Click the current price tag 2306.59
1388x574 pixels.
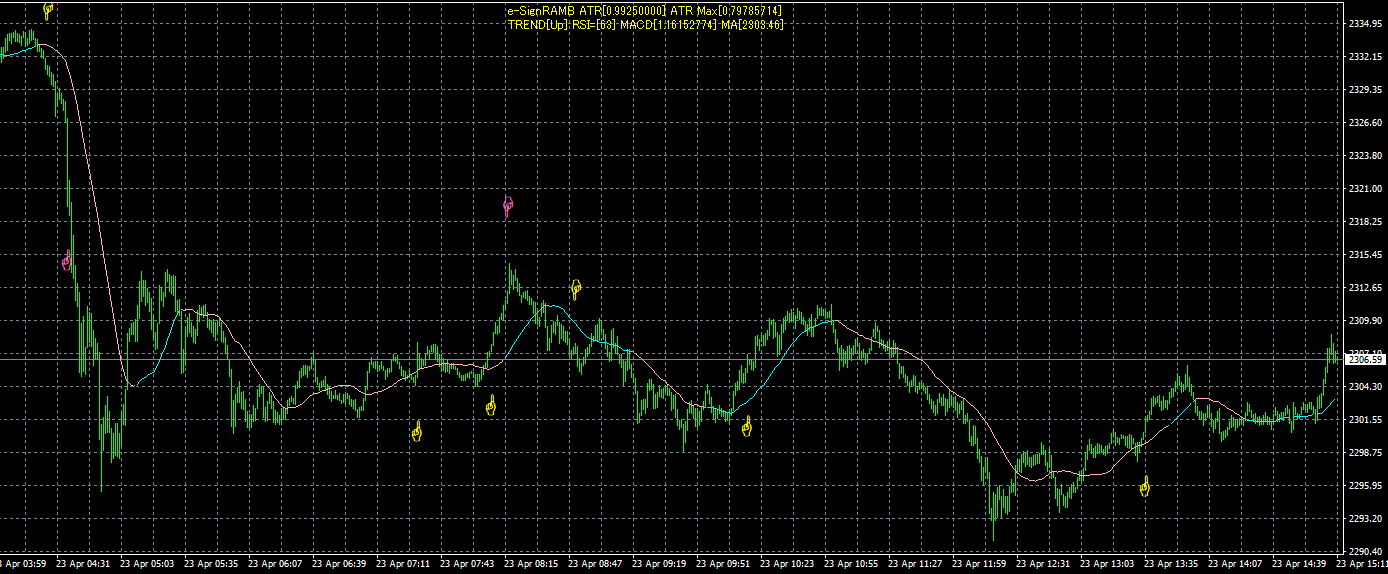[1365, 360]
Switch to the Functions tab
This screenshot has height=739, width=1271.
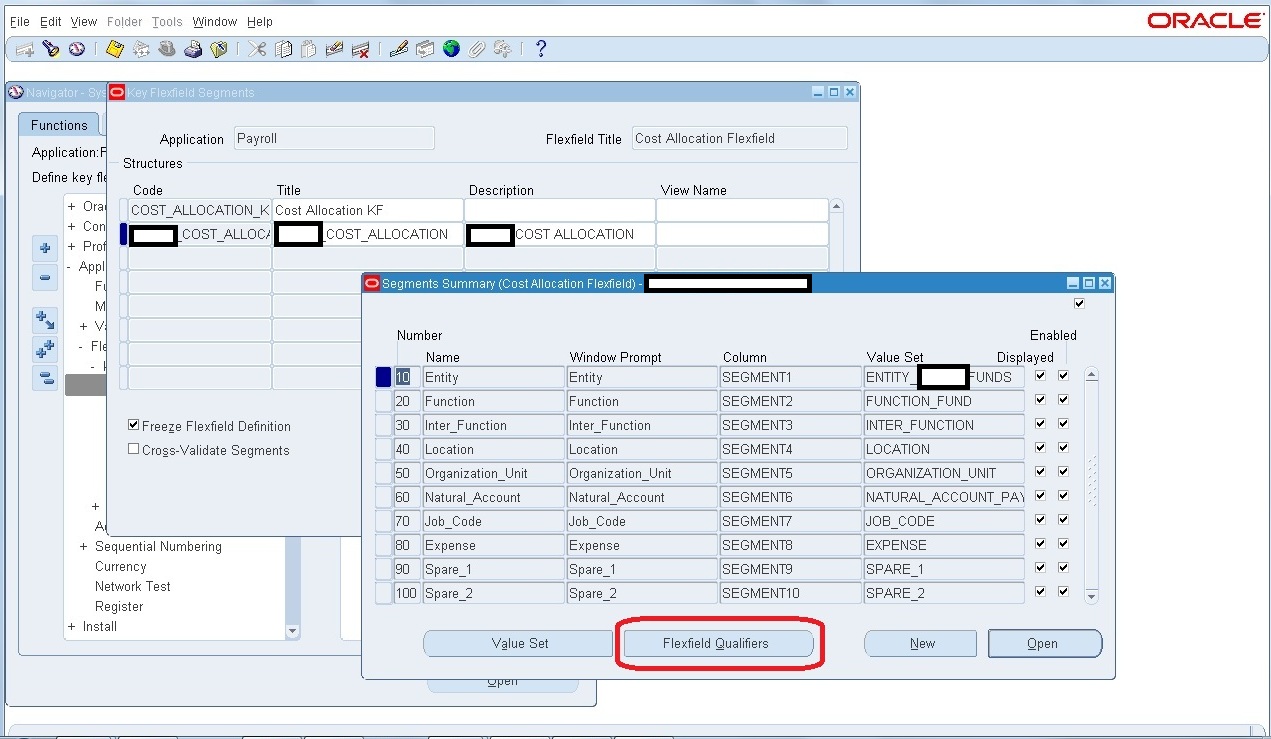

========================================

[제시된 과제] 위 항목에서 "This"라는 문자열이 들어 있는 줄은 모두 몇 개인가요? 개수를 세어 숫자만 답하세요.

[과제 답변] 1